Santa comes with many names

It’s always amazed me that in a small consortium of nine inns, two of the DINE member inns are owned by innkeepers who’ve come from Italy.  You can imagine the meetings when DINE innkeepers get together – lessons in Italian and fine Italian food once in awhile too! I thought it might be fun to explore some Italian Christmas traditions, and Claudio Latanza, co-owner of the Camden Maine Stay Inn, along with his bride Roberta (also an Italian native) responded to my request for info about Italian holiday traditions with the tale of Befana.

While Befana does not bear any physical resemblance to the jolly old soul, her intentions are certainly as noble.  She arrives well after Santa has done his rounds, on the eve of the Epiphany (January 5  – just in time to catch plenty of after-Christmas sales!) so children awake on January 6 (celebrating the Feast of the Epiphany) to gifts.  Befana assumes the character of a kindly old witch.  She enters through the chimney to leave the gifts for the children in the big socks provided for this use.  According to Claudio, “the Befana  would bring gifts to the GOOD children, while the bad ones got only pieces of coal, which by the way were made of sugar and were not bad at all”.  Our question to Claudio is how many times did he get coal rather than candy?
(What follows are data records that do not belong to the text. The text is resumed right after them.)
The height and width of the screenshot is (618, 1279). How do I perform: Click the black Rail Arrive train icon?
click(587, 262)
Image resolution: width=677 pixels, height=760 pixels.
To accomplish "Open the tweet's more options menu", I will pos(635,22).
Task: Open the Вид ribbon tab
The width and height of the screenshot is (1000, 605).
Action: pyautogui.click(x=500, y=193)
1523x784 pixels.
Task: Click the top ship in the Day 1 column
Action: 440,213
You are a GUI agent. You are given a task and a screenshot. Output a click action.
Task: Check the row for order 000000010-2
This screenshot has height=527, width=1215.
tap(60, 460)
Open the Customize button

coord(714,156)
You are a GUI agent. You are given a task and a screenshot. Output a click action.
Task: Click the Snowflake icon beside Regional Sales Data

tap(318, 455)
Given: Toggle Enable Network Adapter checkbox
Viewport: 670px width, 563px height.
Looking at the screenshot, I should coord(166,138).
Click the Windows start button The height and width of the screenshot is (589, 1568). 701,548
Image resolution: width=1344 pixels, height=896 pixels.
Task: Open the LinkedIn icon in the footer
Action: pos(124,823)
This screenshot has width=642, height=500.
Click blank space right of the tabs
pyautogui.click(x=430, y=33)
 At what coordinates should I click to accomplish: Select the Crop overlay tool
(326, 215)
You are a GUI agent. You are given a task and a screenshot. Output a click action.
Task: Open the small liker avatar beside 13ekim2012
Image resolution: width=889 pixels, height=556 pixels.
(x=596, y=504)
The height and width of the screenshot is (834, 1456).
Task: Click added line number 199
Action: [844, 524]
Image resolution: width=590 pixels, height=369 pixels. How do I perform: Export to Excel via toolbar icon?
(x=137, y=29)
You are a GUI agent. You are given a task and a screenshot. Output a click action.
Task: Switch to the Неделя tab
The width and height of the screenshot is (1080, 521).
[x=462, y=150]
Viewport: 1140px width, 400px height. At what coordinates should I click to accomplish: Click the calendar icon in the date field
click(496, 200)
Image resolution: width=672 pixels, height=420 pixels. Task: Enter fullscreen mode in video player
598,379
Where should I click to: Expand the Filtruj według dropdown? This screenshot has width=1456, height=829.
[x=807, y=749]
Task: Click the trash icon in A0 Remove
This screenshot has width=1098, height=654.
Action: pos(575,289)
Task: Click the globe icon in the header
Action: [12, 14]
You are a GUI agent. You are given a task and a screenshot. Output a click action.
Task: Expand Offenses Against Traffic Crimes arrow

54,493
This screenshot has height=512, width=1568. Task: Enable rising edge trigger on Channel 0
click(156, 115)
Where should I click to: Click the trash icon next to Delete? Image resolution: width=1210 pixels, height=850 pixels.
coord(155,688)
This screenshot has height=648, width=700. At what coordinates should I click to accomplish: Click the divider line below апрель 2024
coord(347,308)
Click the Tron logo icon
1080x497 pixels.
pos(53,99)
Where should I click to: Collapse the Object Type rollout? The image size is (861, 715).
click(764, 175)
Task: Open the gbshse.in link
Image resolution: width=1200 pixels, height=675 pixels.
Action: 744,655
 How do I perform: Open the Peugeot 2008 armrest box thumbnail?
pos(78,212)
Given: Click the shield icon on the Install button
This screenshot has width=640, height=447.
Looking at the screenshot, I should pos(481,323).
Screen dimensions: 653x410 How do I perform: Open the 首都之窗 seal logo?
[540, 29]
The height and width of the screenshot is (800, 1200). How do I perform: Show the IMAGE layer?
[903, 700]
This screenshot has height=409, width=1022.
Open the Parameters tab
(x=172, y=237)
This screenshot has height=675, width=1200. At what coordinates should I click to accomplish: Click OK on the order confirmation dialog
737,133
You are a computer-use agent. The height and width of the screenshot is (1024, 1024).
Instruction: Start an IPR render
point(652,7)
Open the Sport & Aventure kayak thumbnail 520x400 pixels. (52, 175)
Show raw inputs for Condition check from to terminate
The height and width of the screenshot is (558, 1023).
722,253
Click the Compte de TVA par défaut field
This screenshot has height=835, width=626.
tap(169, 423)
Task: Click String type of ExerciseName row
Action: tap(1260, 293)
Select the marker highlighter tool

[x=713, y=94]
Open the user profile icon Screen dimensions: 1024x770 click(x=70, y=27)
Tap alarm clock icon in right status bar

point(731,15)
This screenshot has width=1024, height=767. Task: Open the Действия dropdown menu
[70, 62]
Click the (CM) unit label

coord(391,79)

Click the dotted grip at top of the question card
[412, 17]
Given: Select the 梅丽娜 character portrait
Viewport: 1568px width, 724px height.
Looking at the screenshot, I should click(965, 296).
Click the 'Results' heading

According to Claudio, some of these age-old  traditions are changing in Italy.  He tells us that Italian families now gather on Christmas Eve to enjoy a family dinner and to exchange gifts, and increasingly, holiday lights and decorations are appearing in Italian neighborhoods, according to Claudio. Yet, I am sure that socks still are hung by Claudio and Roberta’s chimney in hopes that this year Befana will leave sweet gifts.